The second possible approach was to allocate a large two-dimensional array, and to "draw" the path right into the array. Should the path leave the array, return an empty string.

At the first sight, such a solution should not work. It would seem that we would need an array that is 100,000 long in each dimension, and that goes far above the memory limit. However, there is one important issue -- our path is random. It is extremely improbable that a closed path of less than 200,000 steps should leave very far from the origin.

In fact, for our problem an array reaching from -600 to 600 in each direction was sufficient. Of course, in a contest one should allocate as much as fits the memory limit, just to be on the safe side.

## Overhang

How to pick the beam where it is best to attach the load? We will try all possibilities and pick the best one.

Once we decided which beam carries the weight, we have to distribute the remaining ones so that our beam is as far to the right as possible. We will show that this can be done in a greedy fashion.

First, consider the beams above our beam. The only two things that matter: First, they have to form a stable configuration. Second, their total center of mass must be above our beam, but we want it to be as far to the left as possible.

We will simply place these beams so that their centers are exactly above the left end of our beam. This configuration is obviously stable, and its center of mass is exactly at the left end of the beam that carries the load. (Thus counterbalancing the load as much as possible.)

Now we include our beam and the load into the configuration. We can compute its current center of mass, and treat it just like a beam with the total weight of all current beams and center at that position.

What remains is to add the beams below our beam. We will add these beams one at a time, each time computing their optimal placement. The point is that in each step we want to move the total center of mass as far to the left as possible -- we gain nothing by making a suboptimal choice at some point, it won't help us later. Thus each time we are adding a new beam, we want to place it as far to the left as possible. The leftmost valid position is when the right end of the beam coincides with the current center of mass.

After we placed all the beams, we have to place the entire structure on the rooftop so that its current center of mass will be exactly on the edge of the roof.

## Polygon

Coordinate compression is probably the easiest way how to solve this task.

Take the X coordinates of all vertices, sort them and remove duplicates. Let the resulting sequence be x1, x2, ..., xk.

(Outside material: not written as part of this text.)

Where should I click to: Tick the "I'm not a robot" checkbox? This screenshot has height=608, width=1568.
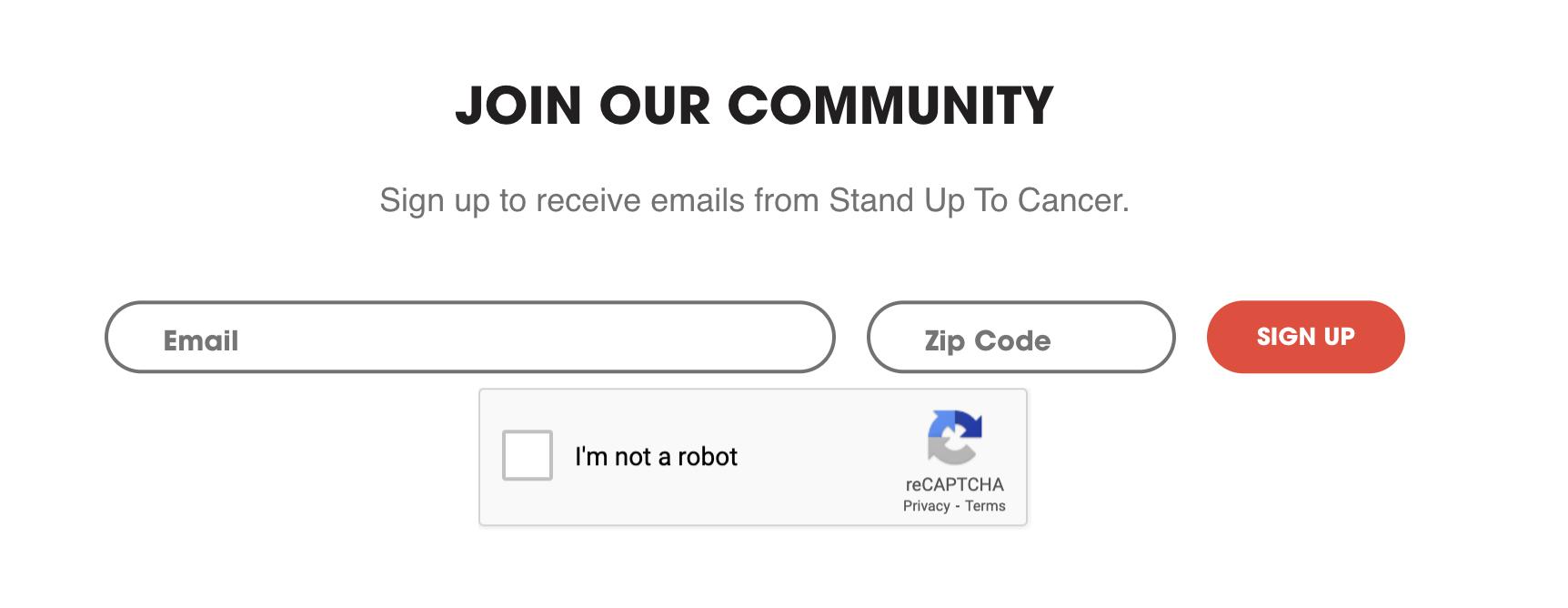[x=528, y=455]
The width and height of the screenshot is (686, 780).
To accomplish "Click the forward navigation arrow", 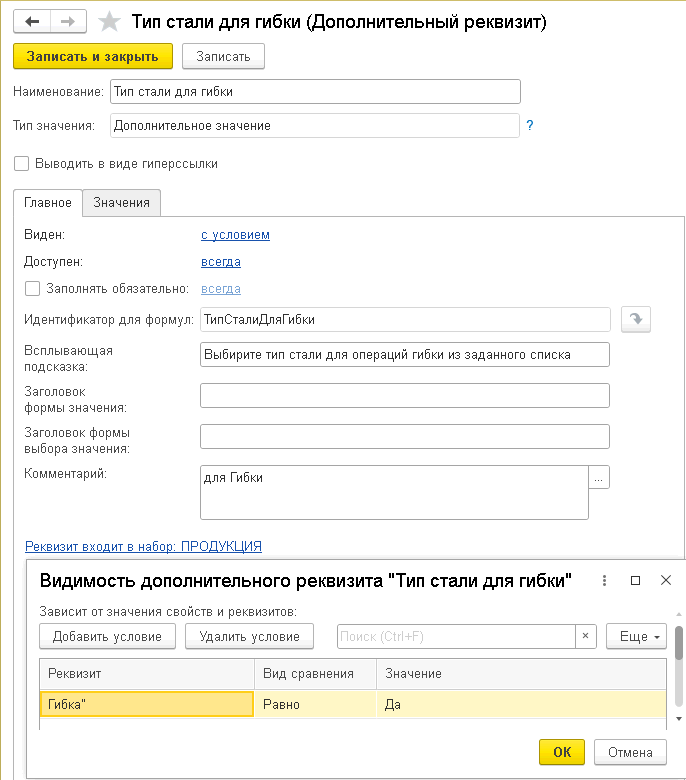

Now, these are the only X coordinates where something interesting happens. If, say, x2=47 and x3=59, we can be sure that the columns 48 to 58 are all exactly equal.

We can now split all the lattice points inside the polygon into 2k-1 groups: one for each x coordinate where some vertices lie, and one for each group of columns in between these coordinates. For each group, we can easily compute how many lattice points does each column of the group contain.

(For columns that don't contain a vertex we just take all horizontal edges that pass through the given group of columns, sort them according to their Y coordinate, and sum the lengths of intervals between edges at even and odd positions. For columns with vertices one has to take vertical edges into account, but the idea remains the same)

Now, given K, we can use a simple linear search to find the exact X coordinate where the K-th point is. Moreover, we can compute its order in this column as (K minus (total number of points in previous columns)).

We are left with a one-dimensional version of the original problem, and that can easily be solved in a similar way.